The idea of ​​the film, which transposes Stevenson’s book into the feminine and into the world of school, was first born in the spirit of the co-writer of the film Axelle Ropert. “What seemed interesting to me was the film about education whose heroine is a teacher in check, and failed since the beginning of his career,” said Serge Bozon.
“We needed the fantastic to get it to something other than its eternal failure”, adds the director, for whom “the film is perhaps at the crossroads of different genres, but at the same time it is finally very focused on a only one question, that of education “and the transmission of knowledge.

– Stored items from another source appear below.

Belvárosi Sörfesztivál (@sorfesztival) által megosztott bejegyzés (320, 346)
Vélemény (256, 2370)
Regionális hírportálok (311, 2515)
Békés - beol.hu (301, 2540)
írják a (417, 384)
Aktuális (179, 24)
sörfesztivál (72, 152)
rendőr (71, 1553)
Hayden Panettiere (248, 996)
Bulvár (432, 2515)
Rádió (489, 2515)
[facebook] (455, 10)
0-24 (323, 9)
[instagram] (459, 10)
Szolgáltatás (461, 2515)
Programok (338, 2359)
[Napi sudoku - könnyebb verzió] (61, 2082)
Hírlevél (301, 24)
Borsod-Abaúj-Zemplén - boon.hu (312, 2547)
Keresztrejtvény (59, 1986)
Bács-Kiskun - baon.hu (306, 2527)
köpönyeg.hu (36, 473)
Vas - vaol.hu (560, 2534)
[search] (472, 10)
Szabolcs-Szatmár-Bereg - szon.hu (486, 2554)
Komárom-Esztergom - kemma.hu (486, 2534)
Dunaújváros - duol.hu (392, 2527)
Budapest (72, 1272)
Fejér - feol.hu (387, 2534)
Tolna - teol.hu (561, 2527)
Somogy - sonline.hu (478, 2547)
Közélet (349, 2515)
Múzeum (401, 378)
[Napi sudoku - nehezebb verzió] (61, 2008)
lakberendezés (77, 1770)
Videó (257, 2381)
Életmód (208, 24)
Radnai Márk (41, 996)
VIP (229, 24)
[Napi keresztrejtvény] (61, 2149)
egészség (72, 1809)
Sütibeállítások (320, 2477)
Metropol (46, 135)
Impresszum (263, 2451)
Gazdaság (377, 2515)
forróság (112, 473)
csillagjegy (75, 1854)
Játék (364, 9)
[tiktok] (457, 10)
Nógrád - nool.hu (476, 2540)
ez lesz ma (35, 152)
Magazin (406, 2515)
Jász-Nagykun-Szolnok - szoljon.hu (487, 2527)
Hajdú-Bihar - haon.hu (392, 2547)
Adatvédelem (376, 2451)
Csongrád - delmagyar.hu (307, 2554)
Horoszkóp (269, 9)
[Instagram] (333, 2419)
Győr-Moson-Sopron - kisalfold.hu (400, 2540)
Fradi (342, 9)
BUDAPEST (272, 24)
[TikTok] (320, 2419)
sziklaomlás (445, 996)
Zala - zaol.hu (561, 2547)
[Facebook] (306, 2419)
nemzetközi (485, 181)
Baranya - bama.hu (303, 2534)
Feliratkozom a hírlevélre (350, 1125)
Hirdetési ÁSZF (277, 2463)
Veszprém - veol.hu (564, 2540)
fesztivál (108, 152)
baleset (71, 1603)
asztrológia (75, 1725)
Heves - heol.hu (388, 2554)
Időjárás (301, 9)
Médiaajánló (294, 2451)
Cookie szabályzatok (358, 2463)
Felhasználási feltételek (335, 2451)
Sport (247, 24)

The actress as we see it rarely, as a fearful woman

The 45-year-old director also said he found “interesting to look at Isabelle Huppert a dimension she had never explored”. “She usually plays strong, assertive characters, which goes with the question of authority, of violence.There is the opposite: she plays a very weak character at first, completely cowardly, fearful, who lives in the shadow of his permanent failure, “he analyzes.
The fantasy of the film, far from all realism and with stylized characters and outraged, also allows him to be “more frontal”, he analyzes. “The refusal of realism for me, it is what allows to go to the essential”.

Source: Isabelle Huppert, teacher transformed into “Madame Hyde”, inspired by Stevenson

Calamity Jane and Billy the Kid

The theater of Croix-Rousse in Lyon poses both feet in the legend of the American Great West with “Calamity / Billy”. Claron McFadden and Bertrand Belin form a terribly attractive duo. At the helm of this musical tale, Jean Lacornerie and Gérard Lecointe plunge into the scabrous universe of these two emblematic figures. After Lyon, the show will tour all over France.

A mother and a kid: Calamity Jane and Billy the Kid, two founding figures of the American myth. Two bad guys who are dear to us, desperados and so human. From her, we know the letters to her daughter, clumsy, loving … And apocryphal. From the terrible child, there remain documents, police reports, testimonies of which Michael Ondaatje drew a poetic work. It is for them, and around these writings, to tell their tragic destinies that meet some great figures of the music of today.